Consolidation, a feature of bacterial pneumonias, occurs when the alveoli, which are normally hollow air spaces within the lung, instead become solid, due to quantities of fluid and debris.
Viral pneumonias and mycoplasma pneumonias do not result in consolidation. These types of pneumonia primarily infect the walls of the alveoli and the parenchyma of the lung.
Diagnosis is for the most part based on the patient's report of symptoms, combined with examination of the chest. Listening with a stethoscope will reveal abnormal sounds, and tapping on the patient's back (which should yield a resonant sound due to air filling the alveoli) may instead yield a dull thump if the alveoli are filled with fluid and debris.
Laboratory diagnosis can be made of some bacterial pneumonias by staining sputum with special chemicals and looking at it under a microscope. Identification of the specific type of bacteria may require culturing the sputum (using the sputum sample to grow greater numbers of the bacteria in a lab dish).

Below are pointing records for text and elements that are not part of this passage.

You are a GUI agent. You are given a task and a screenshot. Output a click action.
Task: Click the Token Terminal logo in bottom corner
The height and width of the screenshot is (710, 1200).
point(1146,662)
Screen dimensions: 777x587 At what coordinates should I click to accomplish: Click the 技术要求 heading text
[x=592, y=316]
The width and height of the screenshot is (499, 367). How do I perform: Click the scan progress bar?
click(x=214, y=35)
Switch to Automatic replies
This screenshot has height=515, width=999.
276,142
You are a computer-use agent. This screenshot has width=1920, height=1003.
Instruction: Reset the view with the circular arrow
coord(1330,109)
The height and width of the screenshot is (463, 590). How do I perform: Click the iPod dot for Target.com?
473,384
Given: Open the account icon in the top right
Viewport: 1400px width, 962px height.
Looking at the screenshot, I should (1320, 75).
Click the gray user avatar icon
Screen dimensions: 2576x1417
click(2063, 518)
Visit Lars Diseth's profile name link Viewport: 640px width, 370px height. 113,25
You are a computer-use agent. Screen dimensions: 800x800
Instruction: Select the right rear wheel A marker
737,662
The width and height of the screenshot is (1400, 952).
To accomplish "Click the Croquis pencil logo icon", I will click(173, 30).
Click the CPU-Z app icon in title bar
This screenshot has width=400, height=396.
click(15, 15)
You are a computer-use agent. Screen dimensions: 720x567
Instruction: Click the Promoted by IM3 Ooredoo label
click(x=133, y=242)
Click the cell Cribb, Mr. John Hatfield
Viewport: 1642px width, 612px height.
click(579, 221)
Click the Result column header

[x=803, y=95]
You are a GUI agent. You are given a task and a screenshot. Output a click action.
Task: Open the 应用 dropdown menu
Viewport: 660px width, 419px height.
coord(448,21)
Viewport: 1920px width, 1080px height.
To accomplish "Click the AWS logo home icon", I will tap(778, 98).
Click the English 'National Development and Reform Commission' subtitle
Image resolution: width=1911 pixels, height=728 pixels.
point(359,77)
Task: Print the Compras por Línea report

X-ray examination of the chest may reveal certain abnormal changes associated with pneumonia. Localized shadows obscuring areas of the lung may indicate a bacterial pneumonia, while streaky or patchy appearing changes in the x-ray picture may indicate viral or mycoplasma pneumonia. These changes on x-ray, however, are known to lag in time behind the patient's actual symptoms.
Antibiotics, especially given early in the course of the disease, are very effective against bacterial causes of pneumonia. Erythromycin and tetracycline improve recovery time for symptoms of mycoplasma pneumonia, but do not eradicate the organisms. Amantadine and acyclovir may be helpful against certain viral pneumonias.
Because many bacterial pneumonias occur in patients who are first infected with the influenza virus (the flu), yearly vaccination against influenza can decrease the risk of pneumonia for certain patients, particularly the elderly and people with chronic diseases (such as asthma, cystic fibrosis, other lung or heart diseases, sickle cell disease, diabetes, kidney disease, and forms of cancer). A specific vaccine against Streptococcus pneumoniae is very protective, and should be administered to patients with chronic illnesses. Patients who have decreased immune resistance (due to treatment with chemotherapy for various forms of cancer or due to infection with the AIDS virus), and therefore may be at risk for infection with Pneumocystis carinii, are frequently put on a regular drug regimen of Trimethoprim sulfa and/or inhaled pentamidine to avoid Pneumocystis pneumonia.